Volontiers caustique, le ministre polonais des affaires étrangères, Radoslaw Sikorski, ne recule jamais devant un bon mot. Le 16 mai, à Tallinn, face à un public européen, il partage la scène avec son homologue estonien, Margus Tsahkna, et le nouvel ambassadeur des Etats-Unis à l’OTAN, Matthew Whitaker, fraîchement nommé par Donald Trump. Les deux Européens plaident pour que le président ukrainien, Volodymyr Zelensky, soit invité au sommet de l’OTAN, les 24 et 25 juin à La Haye – un geste politique auquel ils savent Washington hostile. « Pour être franc, interjette alors Radoslaw Sikorski, j’adorerais voir Poutine à La Haye aussi ! » L’Estonien s’esclaffe, la salle éclate de rire. L’Américain reste de marbre.
A-t-il voulu éviter d’approuver l’ironie du Polonais ? Ou bien n’a-t-il pas compris la flèche décochée par le ministre polonais, parce qu’il ignore que La Haye est aussi le siège de la Cour pénale internationale (CPI) ? Les Etats-Unis ne sont pas signataires du statut de Rome, fondateur de la CPI, et le mandat d’arrêt lancé contre le président russe pour crimes de guerre leur importe peu – encore moins à leur président actuel, qui soigne ses relations avec Vladimir Poutine. Pour les Européens, en revanche, l’initiative de la CPI a marqué un moment important dans la guerre en Ukraine : elle faisait intervenir le droit contre un dirigeant qui ne croit qu’à la force.

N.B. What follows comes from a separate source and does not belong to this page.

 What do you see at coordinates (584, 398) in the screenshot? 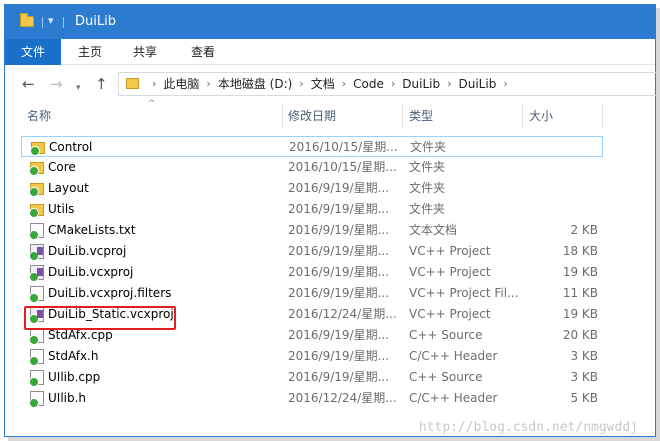
I see `file-size: 5 KB` at bounding box center [584, 398].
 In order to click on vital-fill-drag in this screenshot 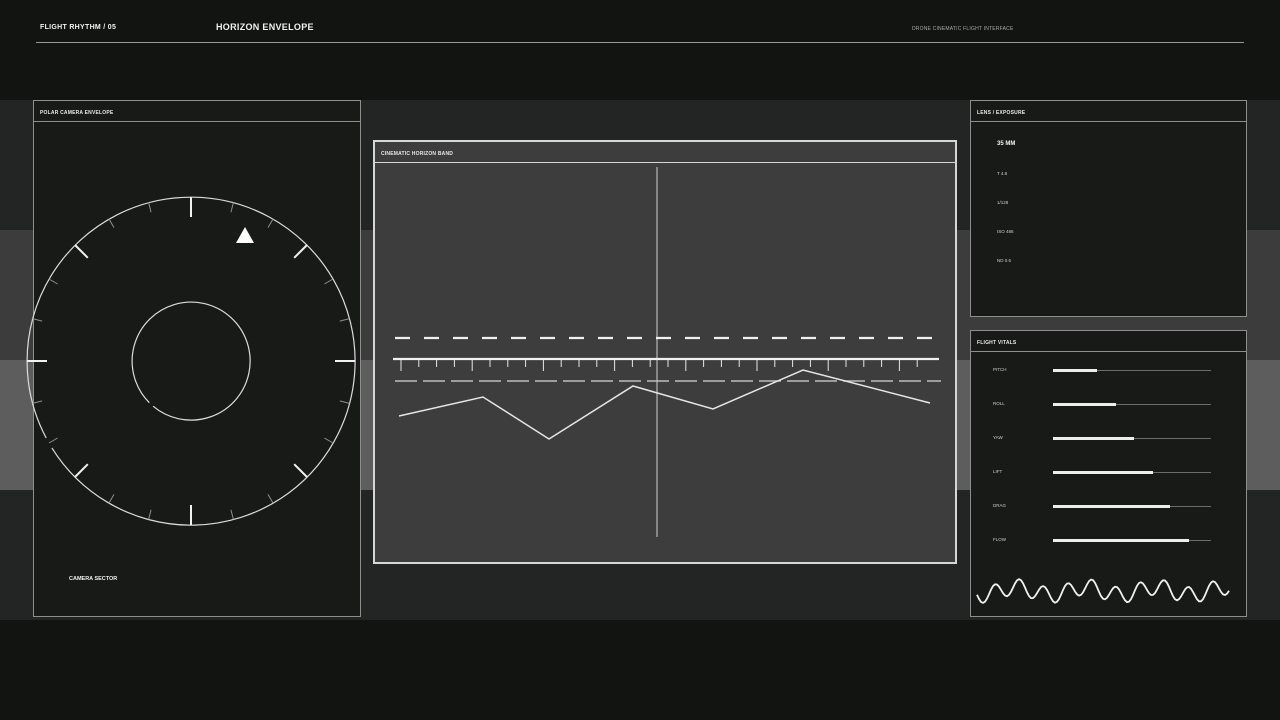, I will do `click(1112, 506)`.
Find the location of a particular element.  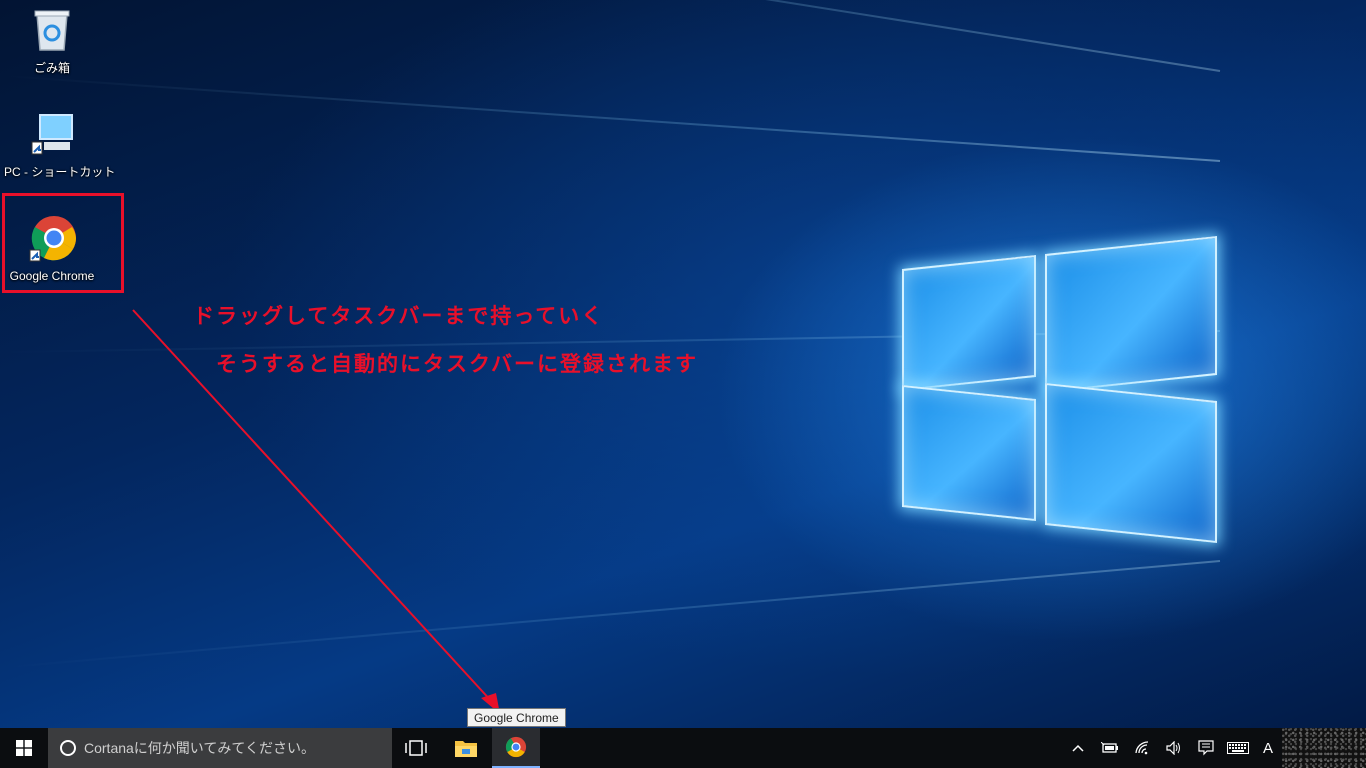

Anecdotique, l’épisode de Tallinn illustre néanmoins le fossé grandissant entre l’Europe et les Etats-Unis à propos du droit international. Alors que les piliers du multilatéralisme s’effondrent les uns après les autres, l’Union européenne veut croire qu’elle peut continuer à fonctionner sur la base de la règle de droit. Elle l’invoque constamment, notamment pour faire condamner l’agression russe en Ukraine.
Un précédent plus récent
Comment ne pas s’étonner alors de la position adoptée par plusieurs dirigeants européens, dont le président français, Emmanuel Macron, le premier ministre britannique, Keir Starmer, et le chancelier allemand, Friedrich Merz, sur l’attaque de l’Iran par Israël ? Juridiquement, elle est paradoxale. Justifier cette offensive par le droit d’Israël à se défendre contredit le droit de légitime défense reconnu par la Charte des Nations unies : l’Iran menace bien l’Etat hébreu en cherchant à se doter de l’arme nucléaire, mais il ne l’a pas attaqué. Si les inspecteurs de l’Agence internationale de l’énergie atomique ont pu constater que l’Iran progressait dans son projet de construction de l’arme nucléaire, ils n’ont pas non plus établi qu’elle était devenue une réalité.